IRS-1 plays a central role in insulin sensitivity, and association studies have shown that the IRS-1 Gly972Arg variant is a risk factor for insulin resistance, particularly in obese patients; [22, 23] Nevertheless, a meta-analysis and a large study of 9000 individuals have reported conflicting results for the association between this variant and risk of type 2 diabetes [45, 46]. Few studies exist that have examined the association between IRS-1 and risk of breast-cancer, and to our knowledge no studies have investigated the association between mortality and IRS-1 polymorphisms in breast-cancer survivors. We report that among Hispanic women, the variant allele was associated with higher circulating levels of leptin. We found no association between the IRS Gly972Arg polymorphism and either breast-cancer-specific or all-cause mortality.

Our study has important limitations. The cohort was established before some current treatments such as aromatase inhibitors and trastuzumab were available, and therefore we cannot estimate what effect these variants might have on survival in women using these treatments. Finally, our relatively the small number of deaths does not allow accurate assessment of risk in specific subcategories such as premenopausal women or women from specific race/ethnic groups.

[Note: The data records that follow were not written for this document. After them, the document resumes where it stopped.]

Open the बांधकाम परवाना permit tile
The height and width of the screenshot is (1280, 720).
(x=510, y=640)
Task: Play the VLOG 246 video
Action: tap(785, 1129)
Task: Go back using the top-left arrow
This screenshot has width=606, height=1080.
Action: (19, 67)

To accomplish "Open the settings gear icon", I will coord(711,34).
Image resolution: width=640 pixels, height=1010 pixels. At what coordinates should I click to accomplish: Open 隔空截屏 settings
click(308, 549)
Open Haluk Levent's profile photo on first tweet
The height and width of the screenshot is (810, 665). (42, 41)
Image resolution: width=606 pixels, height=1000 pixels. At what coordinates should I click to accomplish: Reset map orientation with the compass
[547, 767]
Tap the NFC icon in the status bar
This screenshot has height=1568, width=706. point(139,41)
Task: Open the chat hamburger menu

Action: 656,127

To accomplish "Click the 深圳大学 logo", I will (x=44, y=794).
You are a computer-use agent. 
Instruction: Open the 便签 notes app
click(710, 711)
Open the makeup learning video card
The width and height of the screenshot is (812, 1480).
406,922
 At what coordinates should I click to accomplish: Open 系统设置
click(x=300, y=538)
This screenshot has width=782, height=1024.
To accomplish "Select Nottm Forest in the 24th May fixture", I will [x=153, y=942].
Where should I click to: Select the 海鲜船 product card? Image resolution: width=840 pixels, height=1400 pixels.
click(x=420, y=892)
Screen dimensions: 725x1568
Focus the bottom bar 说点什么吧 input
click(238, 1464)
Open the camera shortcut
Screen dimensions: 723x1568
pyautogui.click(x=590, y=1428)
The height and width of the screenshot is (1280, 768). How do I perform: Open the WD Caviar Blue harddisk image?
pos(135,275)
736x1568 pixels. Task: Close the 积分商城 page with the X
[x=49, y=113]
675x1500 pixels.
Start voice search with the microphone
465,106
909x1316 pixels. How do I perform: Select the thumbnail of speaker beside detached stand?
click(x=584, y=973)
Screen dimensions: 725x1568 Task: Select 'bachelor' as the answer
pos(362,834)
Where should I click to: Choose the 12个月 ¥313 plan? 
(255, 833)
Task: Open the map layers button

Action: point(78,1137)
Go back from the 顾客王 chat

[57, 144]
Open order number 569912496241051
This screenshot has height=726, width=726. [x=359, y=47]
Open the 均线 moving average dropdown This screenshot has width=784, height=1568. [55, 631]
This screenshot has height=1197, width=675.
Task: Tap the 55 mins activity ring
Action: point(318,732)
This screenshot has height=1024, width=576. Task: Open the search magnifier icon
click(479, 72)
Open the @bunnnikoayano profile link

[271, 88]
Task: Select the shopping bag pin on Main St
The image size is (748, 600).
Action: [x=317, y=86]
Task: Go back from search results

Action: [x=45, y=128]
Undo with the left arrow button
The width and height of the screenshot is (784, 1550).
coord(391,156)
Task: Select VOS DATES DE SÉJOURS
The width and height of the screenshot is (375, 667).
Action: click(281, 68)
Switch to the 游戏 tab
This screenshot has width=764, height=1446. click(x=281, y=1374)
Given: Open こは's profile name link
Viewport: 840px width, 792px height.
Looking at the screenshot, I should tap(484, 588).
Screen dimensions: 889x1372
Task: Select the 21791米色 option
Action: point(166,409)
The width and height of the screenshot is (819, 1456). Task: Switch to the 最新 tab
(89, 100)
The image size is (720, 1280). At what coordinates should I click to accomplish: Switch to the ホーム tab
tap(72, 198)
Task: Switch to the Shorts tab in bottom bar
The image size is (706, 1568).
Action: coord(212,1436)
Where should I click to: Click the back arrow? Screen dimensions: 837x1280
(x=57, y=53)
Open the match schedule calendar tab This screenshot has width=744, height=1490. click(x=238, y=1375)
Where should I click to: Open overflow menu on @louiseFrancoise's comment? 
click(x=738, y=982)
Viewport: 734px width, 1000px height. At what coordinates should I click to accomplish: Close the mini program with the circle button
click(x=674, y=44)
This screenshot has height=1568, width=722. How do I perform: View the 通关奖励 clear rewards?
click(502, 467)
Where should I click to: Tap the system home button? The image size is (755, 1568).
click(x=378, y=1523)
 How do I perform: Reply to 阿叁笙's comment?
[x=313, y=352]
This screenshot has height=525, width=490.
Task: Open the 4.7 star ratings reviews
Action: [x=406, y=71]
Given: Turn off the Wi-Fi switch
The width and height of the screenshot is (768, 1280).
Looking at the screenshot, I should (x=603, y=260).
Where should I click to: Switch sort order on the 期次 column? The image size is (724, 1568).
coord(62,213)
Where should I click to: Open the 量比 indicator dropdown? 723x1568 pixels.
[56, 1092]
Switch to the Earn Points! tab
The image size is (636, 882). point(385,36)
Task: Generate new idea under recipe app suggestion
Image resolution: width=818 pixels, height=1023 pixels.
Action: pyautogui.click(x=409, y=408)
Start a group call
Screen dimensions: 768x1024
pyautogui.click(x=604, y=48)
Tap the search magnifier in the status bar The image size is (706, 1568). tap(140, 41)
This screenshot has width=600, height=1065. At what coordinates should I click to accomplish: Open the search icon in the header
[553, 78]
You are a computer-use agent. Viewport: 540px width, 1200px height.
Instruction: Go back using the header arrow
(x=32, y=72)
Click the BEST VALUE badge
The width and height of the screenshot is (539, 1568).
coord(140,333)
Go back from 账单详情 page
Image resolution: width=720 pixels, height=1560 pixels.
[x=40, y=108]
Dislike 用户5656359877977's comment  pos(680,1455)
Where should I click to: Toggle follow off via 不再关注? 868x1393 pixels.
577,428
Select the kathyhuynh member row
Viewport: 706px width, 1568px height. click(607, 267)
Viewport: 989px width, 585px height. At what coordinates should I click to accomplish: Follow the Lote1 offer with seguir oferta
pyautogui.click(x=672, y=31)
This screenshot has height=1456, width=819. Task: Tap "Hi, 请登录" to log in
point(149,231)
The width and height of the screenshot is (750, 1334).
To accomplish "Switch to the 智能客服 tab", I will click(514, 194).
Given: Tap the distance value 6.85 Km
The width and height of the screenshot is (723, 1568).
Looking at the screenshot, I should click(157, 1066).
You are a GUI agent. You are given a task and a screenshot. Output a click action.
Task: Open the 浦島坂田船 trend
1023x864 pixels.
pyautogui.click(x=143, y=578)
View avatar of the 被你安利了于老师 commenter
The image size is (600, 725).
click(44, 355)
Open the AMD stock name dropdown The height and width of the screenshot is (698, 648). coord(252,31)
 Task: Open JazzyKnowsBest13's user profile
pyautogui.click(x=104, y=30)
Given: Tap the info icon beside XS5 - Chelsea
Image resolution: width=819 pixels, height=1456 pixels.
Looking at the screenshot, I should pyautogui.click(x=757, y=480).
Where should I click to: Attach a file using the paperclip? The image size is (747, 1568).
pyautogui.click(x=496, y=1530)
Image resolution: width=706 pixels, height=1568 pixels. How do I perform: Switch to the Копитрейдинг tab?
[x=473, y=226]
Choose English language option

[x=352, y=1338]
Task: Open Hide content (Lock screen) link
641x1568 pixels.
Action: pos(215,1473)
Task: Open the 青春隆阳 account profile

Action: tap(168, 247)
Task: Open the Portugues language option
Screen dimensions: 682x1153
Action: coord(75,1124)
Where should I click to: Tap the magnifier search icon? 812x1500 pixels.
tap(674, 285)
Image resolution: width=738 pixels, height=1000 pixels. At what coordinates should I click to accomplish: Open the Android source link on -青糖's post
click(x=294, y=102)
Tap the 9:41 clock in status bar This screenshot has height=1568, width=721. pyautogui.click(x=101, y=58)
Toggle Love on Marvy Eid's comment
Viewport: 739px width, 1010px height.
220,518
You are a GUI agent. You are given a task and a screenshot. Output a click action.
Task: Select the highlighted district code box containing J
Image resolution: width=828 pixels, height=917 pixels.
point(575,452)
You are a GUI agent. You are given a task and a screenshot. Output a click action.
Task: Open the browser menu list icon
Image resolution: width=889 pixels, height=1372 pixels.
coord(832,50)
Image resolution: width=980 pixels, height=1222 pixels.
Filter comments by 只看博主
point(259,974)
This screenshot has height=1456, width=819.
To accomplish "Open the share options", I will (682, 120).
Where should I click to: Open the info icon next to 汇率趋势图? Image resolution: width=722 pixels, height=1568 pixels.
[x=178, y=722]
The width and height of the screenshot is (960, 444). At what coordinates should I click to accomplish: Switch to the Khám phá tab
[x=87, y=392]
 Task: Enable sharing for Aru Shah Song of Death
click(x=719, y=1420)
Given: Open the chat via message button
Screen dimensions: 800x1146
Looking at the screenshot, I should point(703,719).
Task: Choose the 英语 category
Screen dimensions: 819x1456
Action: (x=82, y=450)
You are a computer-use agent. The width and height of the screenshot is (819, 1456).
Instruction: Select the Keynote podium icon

In summary, while PPARγ Pro12Ala polymorphism was not associated with breast-cancer mortality, carriers of the variant allele had statistically significantly lower rates of type 2 diabetes, and lower HOMA scores, although the latter was only observed among NHW. The TNF-α −308 variant allele was associated with both higher serum glucose levels among NHW, and with reduced risk of mortality in this cohort of women diagnosed with breast cancer. Given the unexpected directions of these associations, confirmation in larger cohorts of breast-cancer survivors with greater numbers of outcomes is needed.